Most small churches operate on informal systems until something goes wrong. A volunteer has an accident. A member disputes what was agreed. A child’s medical information is unavailable in an emergency. Forms are not bureaucracy. They are protection and care made concrete.
You do not need dozens of forms. You need the right ones, done well, used consistently.
Category 1: Membership and Assimilation Forms
Membership Application
A membership application collects basic information and documents a person’s commitment to the church. It should include contact information, salvation testimony, baptism history, previous church membership, and agreement with your church’s statement of faith.
New Member Information Form
Separate from the application, this form collects practical information: family members, emergency contacts, spiritual gifts, ministry interests, and skills the church might benefit from. Use it to connect new members to meaningful service quickly.
Transfer of Membership Letter
When a member moves to another church, a transfer letter documents their standing and history. It protects both the departing member and the receiving church.
Category 2: Children’s Ministry Forms
Child Registration Form
Collect parent/guardian contact information, authorized pickup persons, allergies, medical conditions, and any special needs. Update annually. This form is essential for every child in your ministry.
Medical Release Form
Authorizes your church to seek emergency medical treatment if a parent cannot be reached. Have this on file for every child before they participate in any church activity.
In a medical emergency, a signed release allows your team to act quickly. Without it, you may face delays that put a child at risk.
Photo/Media Release Form
Authorizes your church to use photos or video of a child in church communications. Get this signed separately from the registration form so parents make a conscious choice.
VBS/Event Registration Form
For special events, collect event-specific information: t-shirt size, dietary restrictions, transportation needs, and emergency contacts for the event period.
Category 3: Volunteer Forms
Volunteer Application
Every volunteer working with children or vulnerable adults should complete a written application. Include personal information, references, ministry interest, and a statement of faith. This is your first layer of screening.
Background Check Authorization
A signed authorization allowing your church to run a background check. This is non-negotiable for anyone working with minors. Use a reputable screening service like Protect My Ministry or Ministry Safe.
Volunteer Covenant/Agreement
Documents what the volunteer agrees to: attendance expectations, conduct standards, reporting requirements, and the church’s two-adult rule. Both the volunteer and a church leader should sign it.
Volunteer Incident Report
Used when something goes wrong, an injury, a behavioral incident, a policy violation. Document what happened, who was involved, what action was taken, and who was notified. File and retain these permanently.
Category 4: Financial Forms
Benevolence Request Form
Documents requests for financial assistance. Collect the person’s situation, the specific need, the amount requested, and any supporting documentation. This protects the church from manipulation and ensures consistent, fair distribution.
Expense Reimbursement Form
Used when staff or volunteers spend personal funds on church business. Require receipts and a brief description of the expense. This creates a paper trail and ensures proper accounting.
Donation Receipt Template
Required by the IRS for any single donation of $250 or more.

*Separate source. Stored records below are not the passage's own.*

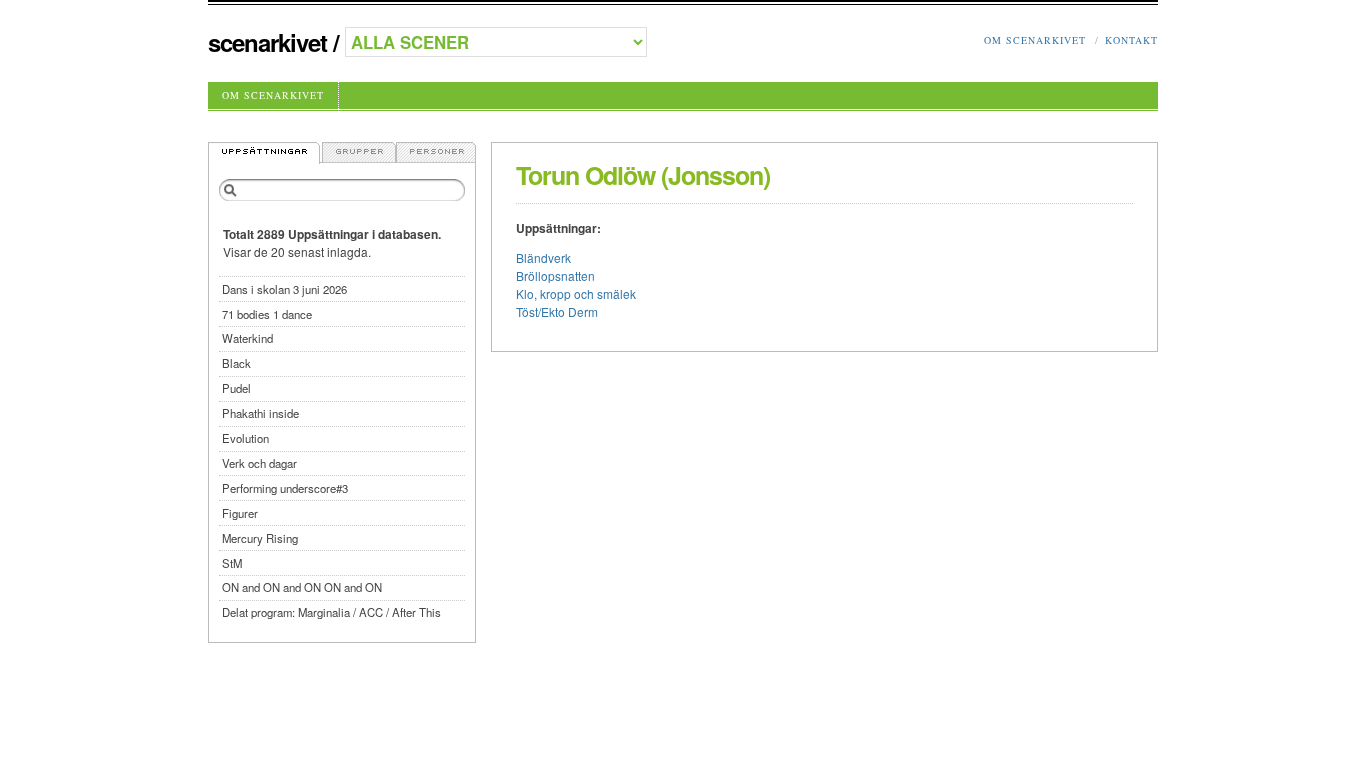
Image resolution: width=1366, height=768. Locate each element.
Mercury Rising (260, 538)
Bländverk (543, 257)
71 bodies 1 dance (267, 314)
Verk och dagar (259, 463)
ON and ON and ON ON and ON (302, 587)
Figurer (240, 513)
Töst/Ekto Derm (557, 311)
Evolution (245, 438)
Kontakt (1131, 40)
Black (236, 363)
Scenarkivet (267, 42)
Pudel (236, 388)
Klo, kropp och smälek (576, 293)
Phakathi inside (260, 413)
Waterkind (247, 338)
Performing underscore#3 (285, 488)
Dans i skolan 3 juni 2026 (284, 289)
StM (232, 563)
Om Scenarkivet (1035, 40)
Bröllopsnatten (555, 275)
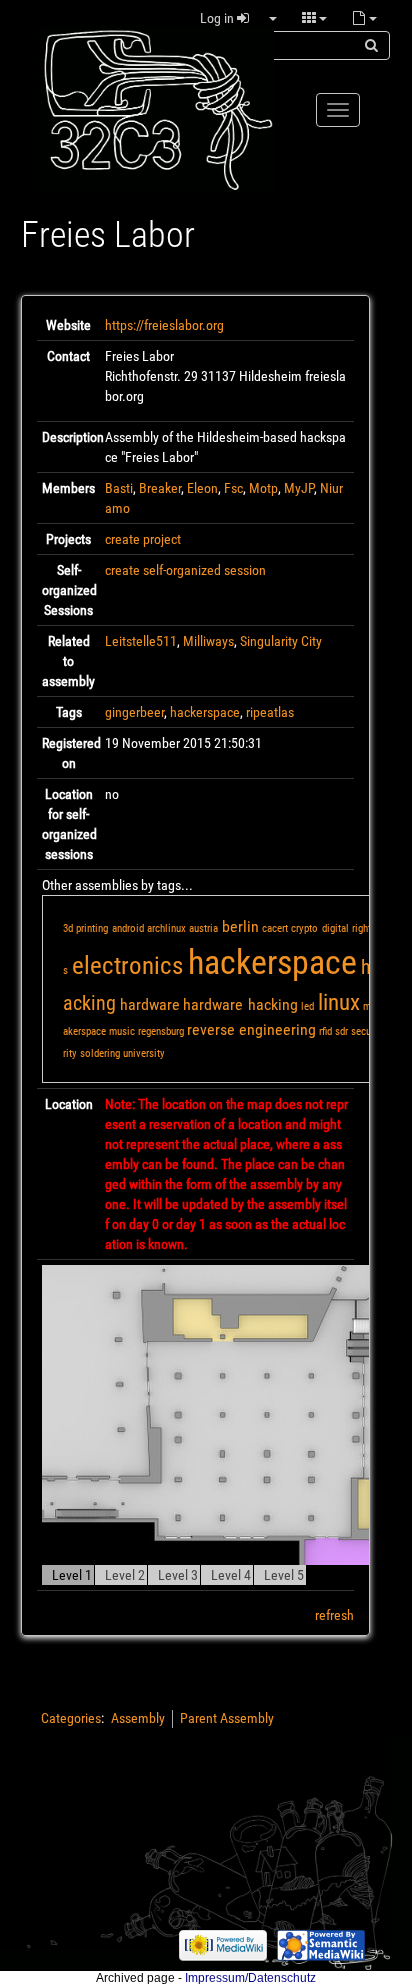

Your church should provide written acknowledgment for all donations, not just large ones. Use a consistent template.
Category 5: Facilities and Events Forms
Facility Use Agreement
When outside groups use your building, a signed agreement protects your church. Include permitted use, hours, cleanup expectations, liability language, and any fees. Have your insurance carrier review the template.
Event Planning Form
Helps ministry leaders think through logistics before an event: date, location, budget, volunteers needed, setup requirements, and promotion plan. Reduces last-minute chaos significantly.
Liability Waiver
For activities with physical risk, sports, camping, mission trips, a liability waiver documents that participants understand and accept the risks. Consult a local attorney to ensure your waiver is enforceable in your state.
Building Your Forms Library
You do not need to create all of these at once. Start with the forms that address your highest-risk areas:
- Child registration and medical release, do these first
- Volunteer application and background check authorization
- Membership application
- Benevolence request form
- Facility use agreement
Paper forms should be stored in a locked cabinet with limited access. Digital forms should be stored in a password-protected system. Medical and background check information should be accessible only to authorized staff.
Keeping Forms Current
Review your entire forms library annually. Laws change. Your ministry changes. A form that was adequate three years ago may not meet current legal or insurance requirements. Put a forms review on your annual church calendar.
If you have no forms at all, start with a child registration form and a medical release. These two forms protect the children in your care and the adults who serve them. Everything else can follow.